# Try it
Would you reproduce each line below exactly, leaving every picture out?
--- Records to use Enclosed Below ---
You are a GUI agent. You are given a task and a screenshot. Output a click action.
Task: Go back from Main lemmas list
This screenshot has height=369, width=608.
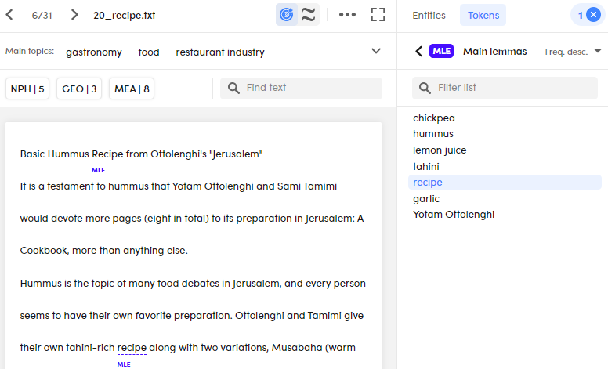pyautogui.click(x=418, y=51)
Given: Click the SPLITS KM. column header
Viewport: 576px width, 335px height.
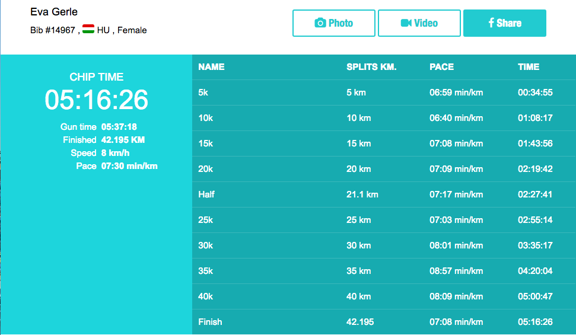Looking at the screenshot, I should point(371,67).
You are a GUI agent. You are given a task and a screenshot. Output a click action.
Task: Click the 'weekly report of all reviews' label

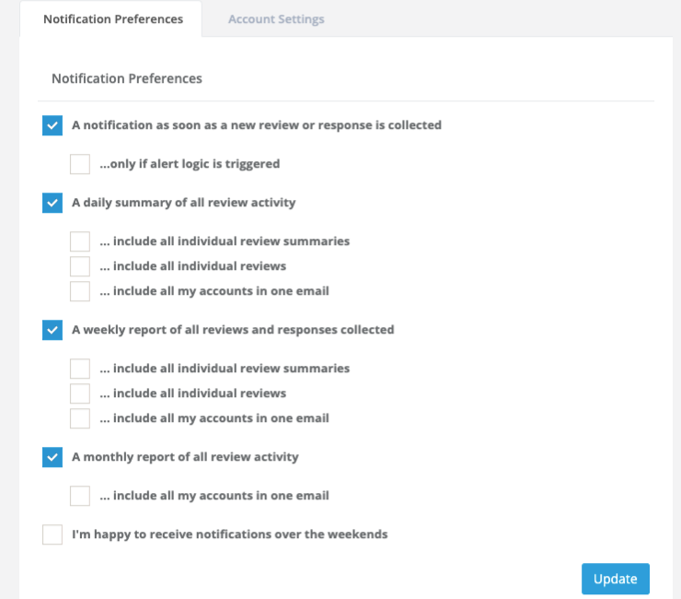(233, 330)
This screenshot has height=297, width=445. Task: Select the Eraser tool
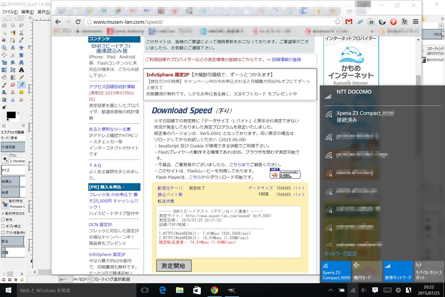(13, 85)
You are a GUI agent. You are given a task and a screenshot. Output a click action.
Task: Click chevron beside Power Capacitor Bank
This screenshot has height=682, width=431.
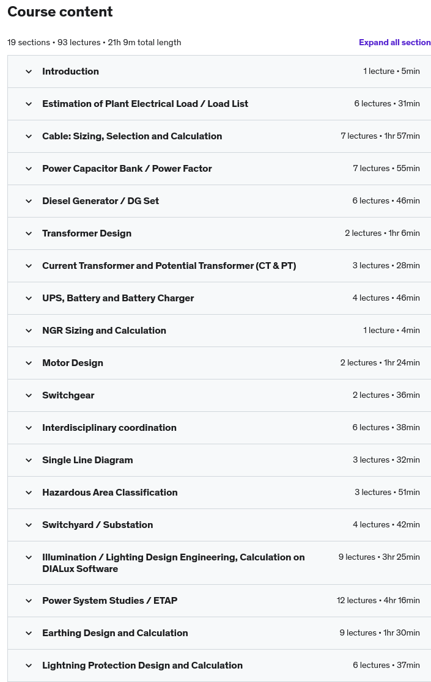pyautogui.click(x=29, y=168)
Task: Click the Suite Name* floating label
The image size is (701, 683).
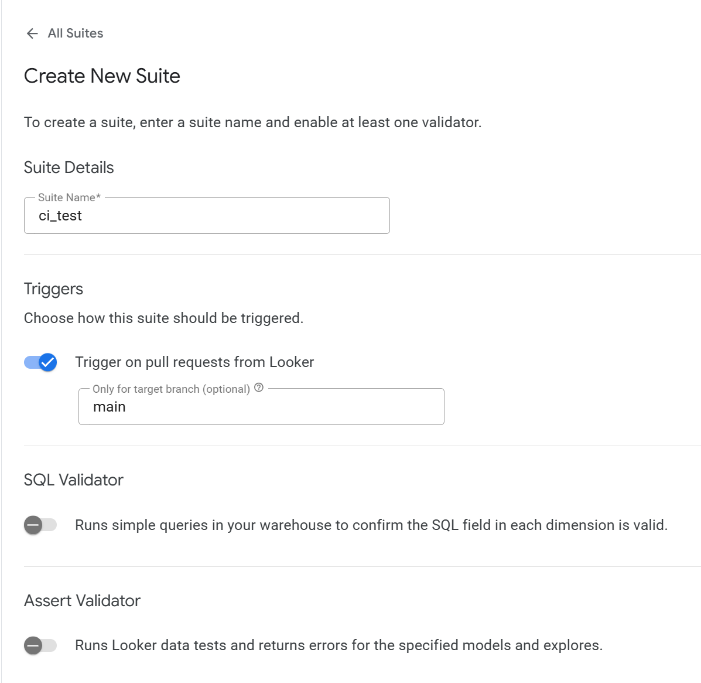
--- End of Enclosed Records to use ---
# Task result
You are a GUI agent. You are given a task and a screenshot. Output a click action.
Task: Go back from Main lemmas list
This screenshot has height=369, width=608.
pyautogui.click(x=418, y=51)
Given: Click the SPLITS KM. column header
Viewport: 576px width, 335px height.
Looking at the screenshot, I should point(371,67).
You are a GUI agent. You are given a task and a screenshot. Output a click action.
Task: Click the 'weekly report of all reviews' label

(233, 330)
This screenshot has height=297, width=445. Task: Select the Eraser tool
(13, 85)
You are a GUI agent. You are given a task and a screenshot. Output a click action.
Task: Click chevron beside Power Capacitor Bank
This screenshot has height=682, width=431.
pyautogui.click(x=29, y=168)
Task: Click the Suite Name* floating label
The image size is (701, 683).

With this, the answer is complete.